You might be addicted to WoT if...
…you accuse that Tolkien guy of ripping off The Eye of the World.
…you ever think with the hair on your chest. (males only)
…you have a “Whitecloaks Suck!” bumper sticker on your car.
…your Web server’s name is “saidin .”
…you have ever said “Blood and bloody ashes!”
…while checking in at the Motel 6 you offer to juggle and play a flute in the bar in return for a room and some food.
…you refer to chopsticks as “ sursa” or coffee as “kaf.”
…you have ever “sniffed.” (females only)
…your laptop’s name is “gholam.”
…you have ever tried to channel the One Power.
…you have ever commented that someone has “well turned calves.”
…you have named your “sword that is not a sword” Callandor.
…you get a dog and name it hopper.
…you dream that you are in Tel’aran’rhiod.
…the worst insult you can think of to call someone is a goat-kissing Trolloc.
… you have ever said “The Wheel weaves as the Wheel wills…” to a friend who was complaining.
…you call your chair the Amyrlin Seat.
…you call your posterior the Amyrlin Seat.
… you have ever played Foxes and Snakes.
…you walk into the local bookstore and are told immediately upon entering, “No, it’s not here yet.”
…you have ever called someone a “woolhead.”
…you have ever scratched the Dragon’s Fang into a neighbor’s door.
…you would do better on a geographic pop quiz of Randland than your home country.
… you get angry when people don’t understand your obscure WoT references.
…you maintain a huge website related to WoT.
…you wonder if Pokemon can channel.
…you talk to wolves in the zoo and expect them to answer you.

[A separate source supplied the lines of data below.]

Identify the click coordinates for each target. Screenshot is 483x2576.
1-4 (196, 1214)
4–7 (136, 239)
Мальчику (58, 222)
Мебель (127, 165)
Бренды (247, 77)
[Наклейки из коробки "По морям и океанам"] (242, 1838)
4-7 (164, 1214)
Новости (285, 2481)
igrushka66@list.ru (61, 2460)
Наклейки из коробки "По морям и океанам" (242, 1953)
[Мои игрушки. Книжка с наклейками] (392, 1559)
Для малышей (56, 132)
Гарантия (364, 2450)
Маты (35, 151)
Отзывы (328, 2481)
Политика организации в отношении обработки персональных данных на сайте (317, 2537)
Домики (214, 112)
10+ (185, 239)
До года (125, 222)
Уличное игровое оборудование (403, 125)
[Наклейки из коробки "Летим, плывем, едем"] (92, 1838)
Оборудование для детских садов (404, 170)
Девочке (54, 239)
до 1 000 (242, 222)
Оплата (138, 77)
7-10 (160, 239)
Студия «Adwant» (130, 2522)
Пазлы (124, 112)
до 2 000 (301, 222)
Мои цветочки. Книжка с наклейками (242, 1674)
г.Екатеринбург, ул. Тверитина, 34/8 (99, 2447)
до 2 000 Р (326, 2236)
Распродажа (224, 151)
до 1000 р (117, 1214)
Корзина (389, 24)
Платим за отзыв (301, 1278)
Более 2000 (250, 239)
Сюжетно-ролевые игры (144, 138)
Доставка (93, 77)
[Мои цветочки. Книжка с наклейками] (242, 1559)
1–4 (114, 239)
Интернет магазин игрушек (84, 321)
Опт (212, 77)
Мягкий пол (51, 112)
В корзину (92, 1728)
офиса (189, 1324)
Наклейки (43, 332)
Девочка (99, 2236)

…the wolves do answer you.
…your significant other had their name legally changed to a WoT name so they can finally get a little attention.
…you have taken the Three Oaths.
…you claim to speak two languages - the other being the Old Tongue.
…you blow every horn you can find, hoping one will be the Horn of Valere.
…you have Robert Jordan’s DNA and a cloning machine, just in case.
…you refuse to stay at a hotel if the manager is skinny.
…you were amazed at how busy the Illuminators must have been last New Year.
…you keep an axe and a hammer under your bed and wake up every morning wondering which you should choose.
…you have reserved space in your bookcase for eight or nine more WoT books, just to be sure you have left enough room.
…you refer to police officers as thiefcatchers.
…you quote WoT in everyday conversation.
…you dream of being tied to the Wheel, to be spun out time and time again.